Document section

## start

Some scribbles detailing various SQL approaches for retrieving versioned data

A common theme in home-rolled retrofitted database data history versioning implementations is the presence of a table column within a database table named, for example, CURRENT or MOSTRECENTVERSION, or the addition of a column named VERSION, VERSIONNO, or VERSIONNUMBER.

Retrieval of information from a table in the first scenario would result in typical SQL with a syntax not dissimilar to

SELECT something
  FROM somewhere
    WHERE mostRecentVersion = ‘Y’
      AND a whole bunch of other predicates and stuff.

Clearly too, some supporting DML needs to be implemented to ensure that only a single row within any group has the MOSTRECENTVERSION flag set to Y.

The second scenario, where the table is endowed with a column typically named VERSIONNUMBER, appears to be the more common approach to the data versioning requirement. In the absence of a column for ordering the audit history by date modified/changed, the VERSIONNUMBER column can also substitute for this purpose too.

By means of an example, for the following test data set

postgres=#
postgres=#
postgres=# \connect testdb001
You are now connected to database "testdb001" as user "postgres".
testdb001=#
testdb001=# select * from tblData;
datatypeid  |  somedata  | versionnumber
------------+------------+---------------
          1 | foo        |             1
          1 | bar        |             2
          1 | baz        |             3
          2 | aaa1       |             1
          1 | qux        |             4
          5 | der Apfel  |             1
          5 | die Äpfel  |             2
          9 | die Birne  |             1
          9 | die Birnen |             2
        100 | <null>     |             1
(10 rows)
testdb001=#
testdb001=#

I have very regularly encountered the following SQL construct in production systems, used to retrieve the most recent version of some data set.

testdb001=#
testdb001=#
testdb001=# select dataTypeID, versionNumber, someData
testdb001-#  from tblData t
testdb001-#   where versionNumber = (
testdb001(#                           select max(versionNumber)
testdb001(#                             from tblData
testdb001(#                              where dataTypeID = t.dataTypeID
testdb001(#                                 group by dataTypeID
testdb001(#                         )

## end

Challenges
• 1. In the SQL versioning notes, which column can take the place of a date-modified column for ordering the audit history?
• 2. Return everything in the SQL versioning notes from "Retrieval of information" down to "this purpose too.", word for word.

Dataset extract
## start

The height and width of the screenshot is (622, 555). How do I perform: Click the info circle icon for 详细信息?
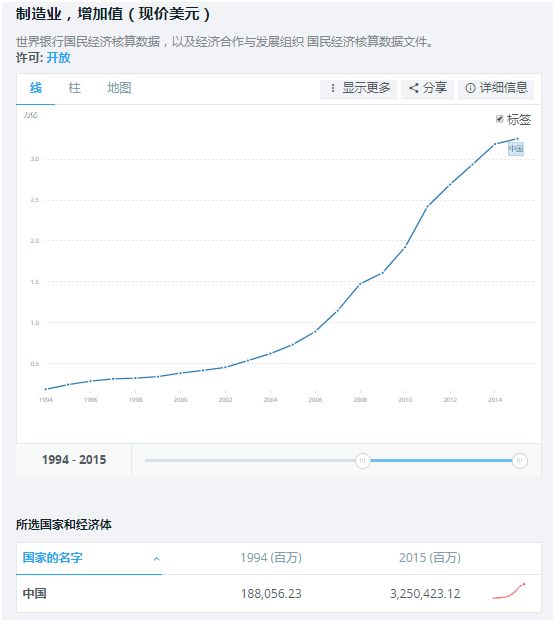point(470,88)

## end

Task answers
• 1. The VERSIONNUMBER column.

• 2.
Retrieval of information from a table in the first scenario would result in typical SQL with a syntax not dissimilar to

SELECT something
  FROM somewhere
    WHERE mostRecentVersion = ‘Y’
      AND a whole bunch of other predicates and stuff.

Clearly too, some supporting DML needs to be implemented to ensure that only a single row within any group has the MOSTRECENTVERSION flag set to Y.

The second scenario, where the table is endowed with a column typically named VERSIONNUMBER, appears to be the more common approach to the data versioning requirement. In the absence of a column for ordering the audit history by date modified/changed, the VERSIONNUMBER column can also substitute for this purpose too.